§ **PASSAGE GIVEN**:

^^^^^^^^

The skill states an amount of damage divided into 5 turns. While the damage amount is divided by 5 the number of turn it is apply is only 3. Makes the skill underwhelming and hard to stack against very fast bosses.
I noticed this too, this explains why his Bleed build is so hard to juggle. Here’s a freshly applied Rupture
dots in general are pretty underwhelming.
i think having them proc each enemy turn doesn’t really work very well. if you cant keep the bleed on them 100% on a fast enemy it’s weak and if they are too slow it’s weak.
i think dots need their own turn gauge so that if say an enemy doesn’t get a turn for a long time, they are still being hurt by the dot as well if they are moving so fast they aren’t being ticked every action and burning the charges.
this would even it out and then what could happen is poison can become a more unique effect which it needs.
I agree with this wholeheartedly, but I don’t think that DoTs are as bad as all that.

^^^^^^^^

§ **WRITTEN PROBLEM**: Copy out the entire discussion above about damage-over-time skills, word for word.

§ **DATASET EXCERPT**:

^^^^^^^^

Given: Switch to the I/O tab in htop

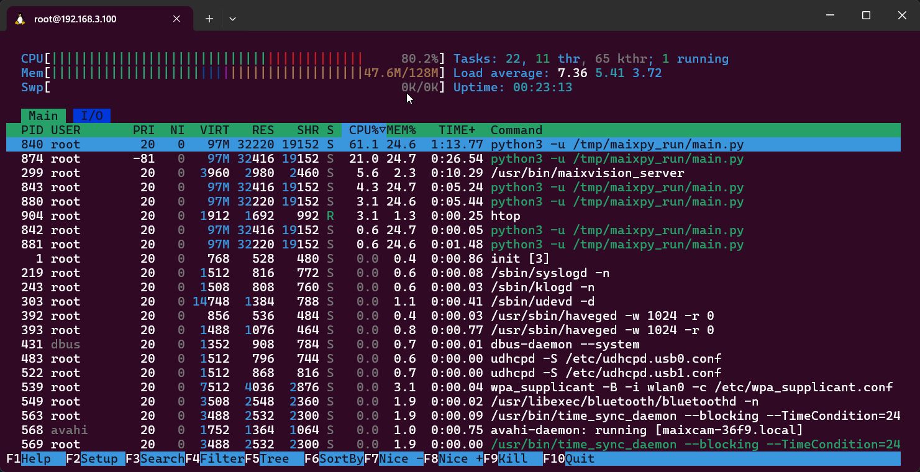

^^^^^^^^

§ **SOLVED EXERCISE**:
The skill states an amount of damage divided into 5 turns. While the damage amount is divided by 5 the number of turn it is apply is only 3. Makes the skill underwhelming and hard to stack against very fast bosses.
I noticed this too, this explains why his Bleed build is so hard to juggle. Here’s a freshly applied Rupture
dots in general are pretty underwhelming.
i think having them proc each enemy turn doesn’t really work very well. if you cant keep the bleed on them 100% on a fast enemy it’s weak and if they are too slow it’s weak.
i think dots need their own turn gauge so that if say an enemy doesn’t get a turn for a long time, they are still being hurt by the dot as well if they are moving so fast they aren’t being ticked every action and burning the charges.
this would even it out and then what could happen is poison can become a more unique effect which it needs.
I agree with this wholeheartedly, but I don’t think that DoTs are as bad as all that.